Unable to construct Hamiltonian

Hi All,

I tried to create Hamiltonian for the molecule reported in the work (https://www.nature.com/articles/s41524-021-00540-6). The work was carried out in IBM Qiskit, I wanted to create a ground state Hamiltonian of the molecule with Active Space invoked. It gave me a following error.
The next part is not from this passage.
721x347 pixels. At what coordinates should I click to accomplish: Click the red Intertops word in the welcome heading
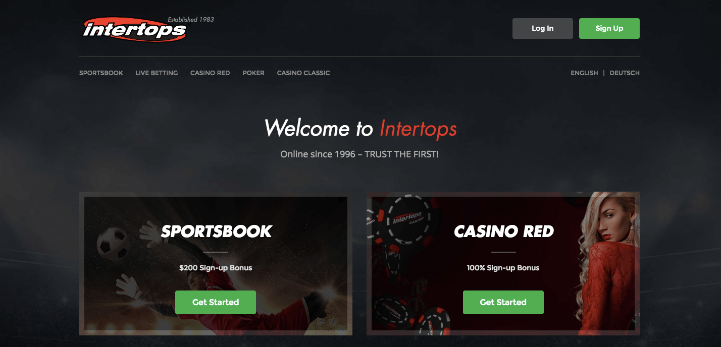(x=418, y=128)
“Unable to allocate 255. GiB for an array with shape (430, 430, 430, 430) and data type float64” .
I am running the calc. on 370GB RAM and 48 core system. I also noticed that throughout the job, not all the cores were occupied. I am not sure if the process is parallelized or not. Kindly help me in this regard.

I have attached the jupyter notebook I used to run the calculation for your kind reference. Also attached the files where no. of cores and memory occupied is noted down.
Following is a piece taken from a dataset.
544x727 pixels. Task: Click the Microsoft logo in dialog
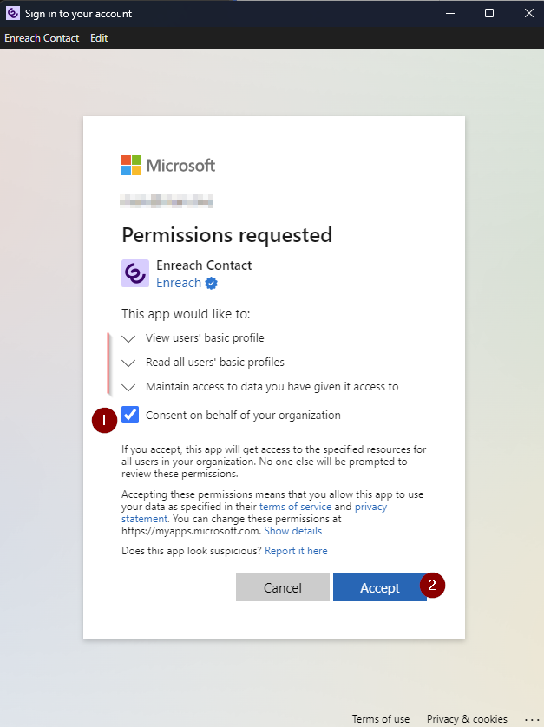click(x=168, y=165)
Hi @raghavv, thank you for your question!

I don’t see any code attached though. Could you please copy-paste the part of your code where you create the device?

Thanks!

CPUDataDump_1Xanad.txt (20 KB) DataDumpMemoryfil_171221.txt (56 KB) PSPCz-Copy1.txt (24.3 KB)
Thanks for the reply @CatalinaAlbornoz. Attached the files.
Kindly change PSPCz-Copy1.txt into .ipynb file to view on Jupyter notebook.

Thank you.

Hi @raghavv!

The molecule you’re trying to simulate is way too big for your computer. I would suggest starting with a very small example and then start growing to larger ones. Have you tried with smaller molecules?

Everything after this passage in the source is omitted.